Recorded data:
▼

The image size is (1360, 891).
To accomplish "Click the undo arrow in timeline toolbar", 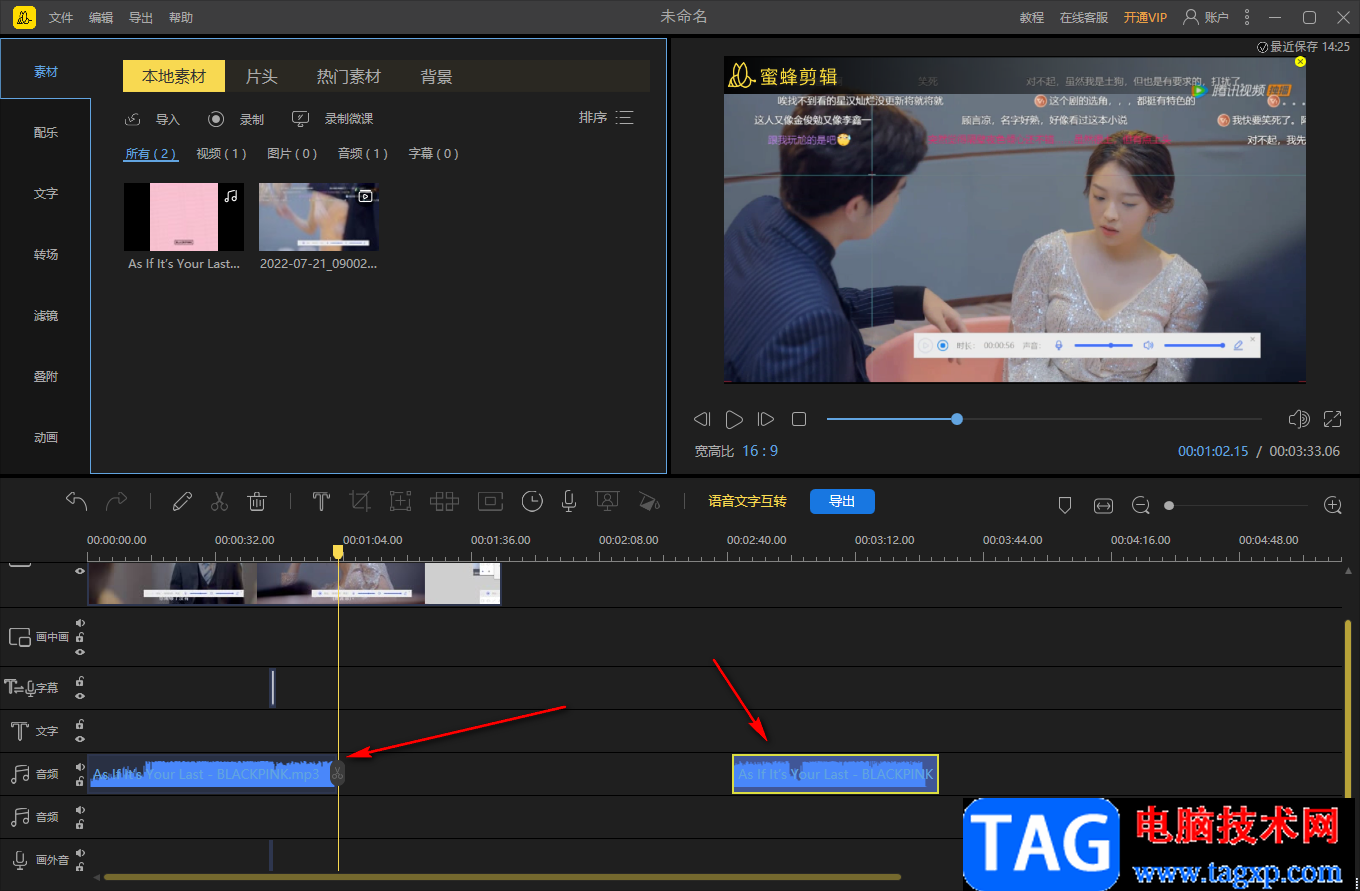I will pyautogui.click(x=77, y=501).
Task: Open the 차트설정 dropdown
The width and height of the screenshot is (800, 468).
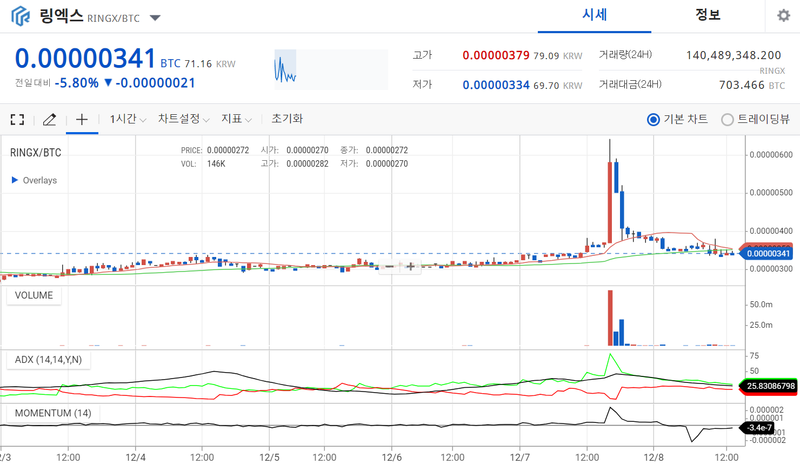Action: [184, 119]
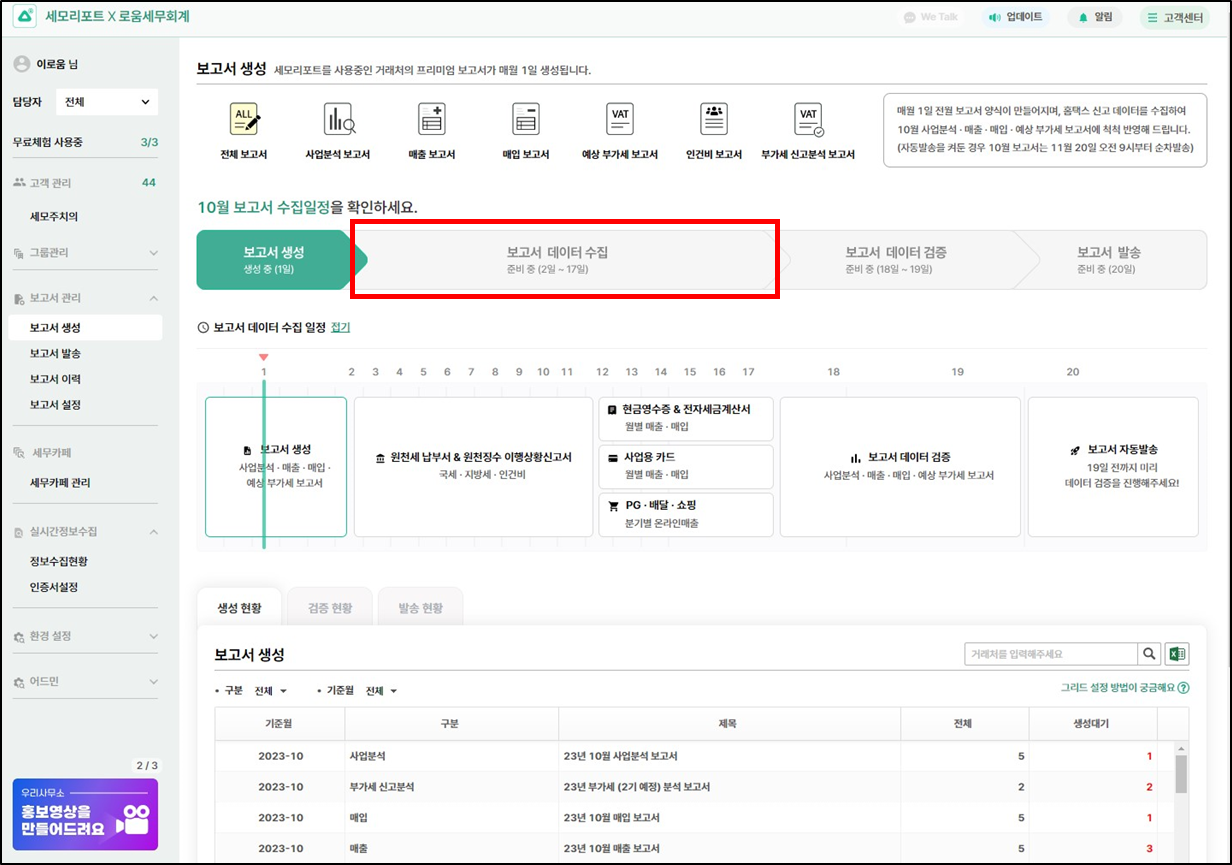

▲

* Work to complete *
Set down again, exactly, the lines from the one with "The width and" to the last line of the data, both included and pictures excluded.

* Answer space *
The width and height of the screenshot is (800, 468).
Action: [184, 119]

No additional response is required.